Although coronary angiography has emerged as the preferred diagnostic modality for coronary-bronchial artery fistula, the invasiveness of this procedure is a major obstacle. Noninvasive contrast-enhanced MDCT is as useful as CAG for diagnosing coronary-bronchial artery fistula and identifying the course of a fistulous tract [4,6]. According to the reviews by Lee et al. [4] and Said et al. [2], coronary-bronchial artery fistula originated in the circumflex artery in 75% (6 of 8) and 61% (19 of 27) of cases, respectively. Transthoracic or transesophageal echocardiography is also helpful in detecting coexisting cardiac anomalies and assessing the cardiac function of the patient. PET using 13 N-ammonia, which was performed in this case, is also useful for the assessment of cardiac function.
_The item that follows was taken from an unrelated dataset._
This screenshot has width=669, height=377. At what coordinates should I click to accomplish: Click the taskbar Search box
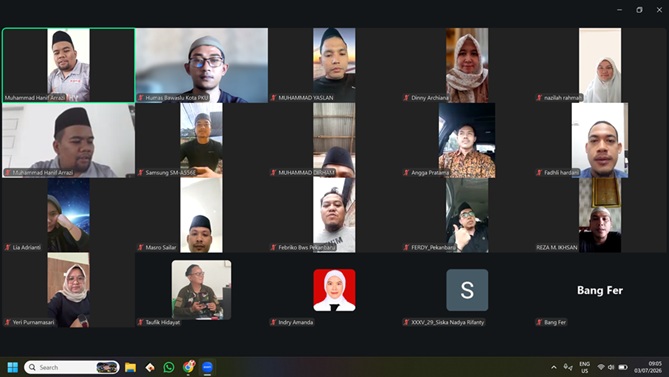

Quantification of absolute coronary flow and measurement of the coronary flow reserve by 13 N-ammonia PET have the advantage of identifying the diseased vessel, and these techniques can also be valuable in assessing coronary-bronchial artery fistula [7].

Since the appropriate treatment modality for coronary-bronchial artery fistula has not been established, the fistula should be treated if a patient shows symptoms, in order to prevent lethal complications such as myocardial infarction, infective endocarditis, and aneurysmal rupture. Percutaneous transcatheter embolization may be the treatment of choice in most patients without concomitant cardiac disease, whereas surgical ligation is also effective in selected patients [2]. Patients with coronary-bronchial artery fistula and concomitant cardiac disease need more consideration for selecting the best treatment modality. In our case, the patient experienced atrial fibrillation as well as coronary-bronchial artery fistula. To manage both of these diseases at once, surgical ablation and fistula revision under median sternotomy followed by cardiopulmonary bypass was performed, and the coronary-bronchial artery fistula was successfully repaired.

Fig. 1. Preoperative reconstructed image of chest computed tomography (A) and coronary angiography (B, C) show an abnormal communication from proximal LCX to bilateral bronchial arteries (arrow). LAD, left anterior descending artery; LCX, left circumflex artery, LM, left main coronary artery.
Fig. 2. 13N-ammonia positron emission tomography myocardial perfusion imaging demonstrating a global defect of the left ventricle (A, B) and the decrease of CFR (C). HLA, horizontal long axis; VLA, vertical long axis; CFR, coronary flow reserve.
Fig. 3. Postoperative coronary angiography shows the successful occlusion of the coronary-bronchial artery fistula using surgical clips (arrow). LCX, left circumflex artery.